Pasal 52 (1) Bendahara Umum Daerah menyimpan uang milik Daerah pada Bank yang sehat dengan
cara membuka Rekening Kas Daerah atas persetujuan Bupati. (2) Pembukaan Rekening Kas Daerah sebagaimana dimaksud ayat (1) pasal ini dapat lebih
dari satu Bank Milik Pemerintah. (3) Pembukaan rekening di Bank ditetapkan dengan Keputusan Bupati dan diberitahukan
kepada DPRD.
Pasal 53 Bendahara Umum Daerah setiap bulan menyusun Rekonsiliasi Bank yang mencocokan Saldo menurut pembukuan Bendahara Umum Daerah dengan saldo menurut Laporan Bank.
www.djpp.depkumham.go.id
www.djpp.depkumham.go.id
Pasal 54 Bendahara Umum Daerah menyimpan seluruh bukti sah kepemilikan atau sertifikat atas kekayaan Daerah lainnya dengan tertib.
Pasal 55 Bendahara Umum Daerah menyerahkan bukti transaksi yang asli atas penerimaan dan pengeluaran uang secara harian kepada unit yang melaksanakan akuntansi keuangan Daerah untuk dasar pencatatan transaksi penerimaan dan pengeluaran kas.
Pasal 56 Sistim dan prosedur serta format penatausahaan Bendahara Umum Daerah diatur melalui Keputusan Bupati.
Bagian Kedua Pengguna Anggaran
Pasal 57
(1) Kepala Satuan Kerja Perangkat Daerah/Lembaga Teknis Daerah bertindak sebagai
Pengguna Anggaran. (2) Pengguna Anggaran bertanggungjawab atas tertib penatausahaan anggaran yang
dialokasikan pada unit kerja yang dipimpinnya dan menyampaikan laporan akhir bulan kepada Bupati.
(3) Kepala Satuan Kerja selaku Pengguna Anggaran wajib melakukan pemeriksaan kas minimal 3 bulan sekali.
(4) Pada akhir Tahun Anggaran Pengguna Anggaran wajib melaporkan secara tertulis kondisi keuangan dan barang yang dikelolanya dan menyusun Neraca Unit Kerja kepada Bupati.
Bagian Ketiga
Satuan Pemegang Kas
Pasal 58 (1) Satuan Pemegang Kas yang terdiri Pemegang Kas dan Pembantu Pemegang Kas
melaksanakan ketatausahaan penerimaan dan pengeluaran uang yang dialokasikan pada setiap Pengguna Anggaran, bertanggungjawab kepada Pimpinan Satuan Kerja sebagai Penanggungjawab Pengguna Anggaran Satuan Kerja.
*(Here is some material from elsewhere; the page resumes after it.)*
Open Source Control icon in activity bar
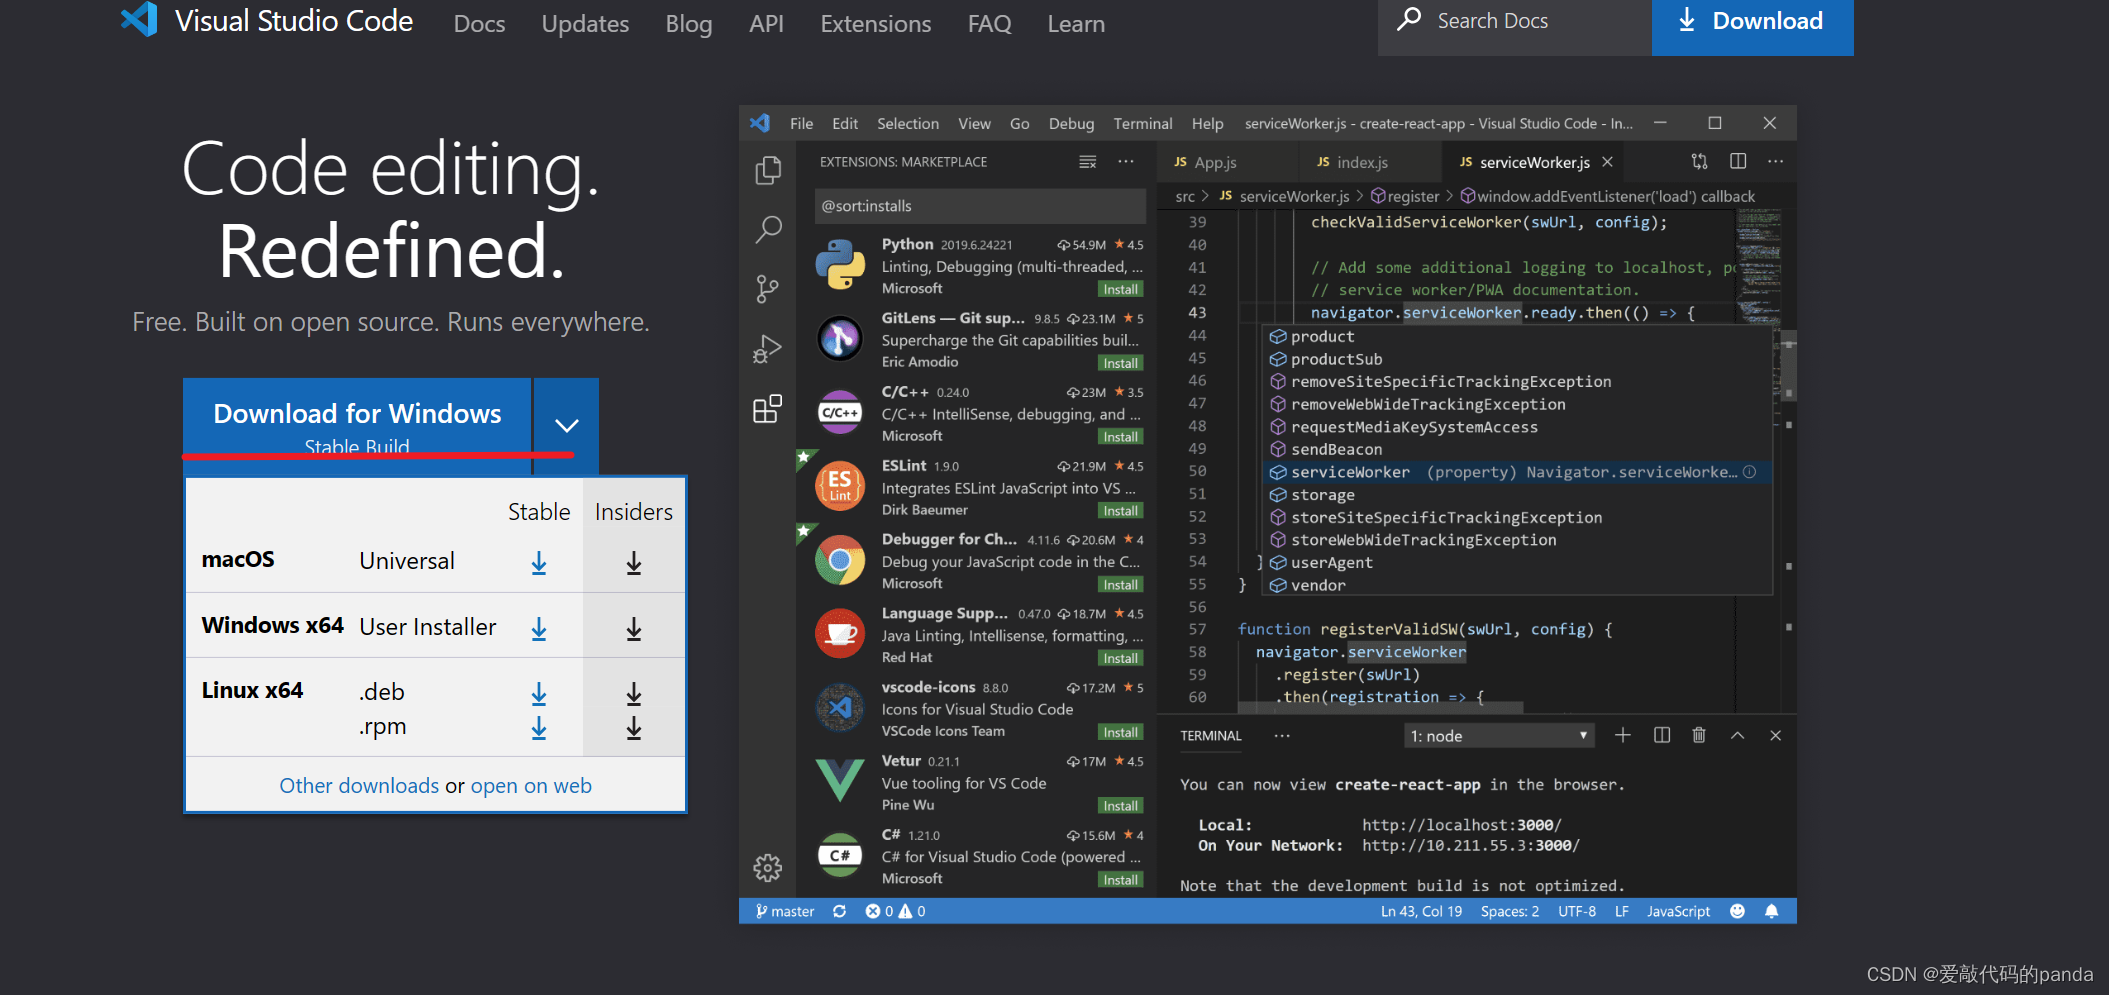2109x995 pixels. coord(767,289)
(2) Dalam fungsinya sebagai penerima pendapatan daerah, Satuan Pemegang Kas dilarang menggunakan uang yang diterimanya secara langsung untuk membiayai pengeluaran Perangkat Daerah.
(3) Satuan Pemegang Kas wajib menyetorkan seluruh uang yang diterimanya ke Kas Daerah.
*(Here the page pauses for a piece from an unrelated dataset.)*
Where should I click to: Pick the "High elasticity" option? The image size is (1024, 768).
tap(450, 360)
(4) Sistim dan prosedur serta format penatausahaan diatur tersendiri dengan Keputusan Bupati.
www.djpp.depkumham.go.id
www.djpp.depkumham.go.id
Bagian Keempat Pemegang Barang
Pasal 59
(1) Disetiap Perangkat Daerah ditunjuk 1 ( satu ) orang Pemegang Barang yang
melaksanakan tata usaha barang/aset. (2) Pemegang Barang adalah jabatan non struktural/fungsional dan bertanggungjawab
kepada Pimpinan Satuan Kerja Perangkat Daerah. (3) Dalam melaksanakan tata usahanya Pemegang Barang dapat dibantu beberapa
Pembantu Pemegang Barang yang disesuaikan dengan kebutuhan. (4) Pemegang Barang akhir bulan wajib menyampaikan laporan pengelolaan barang
Daerah kepada Pimpinan Satuan Kerja Perangkat Daerah untuk diteruskan laporannya Kepada Bupati.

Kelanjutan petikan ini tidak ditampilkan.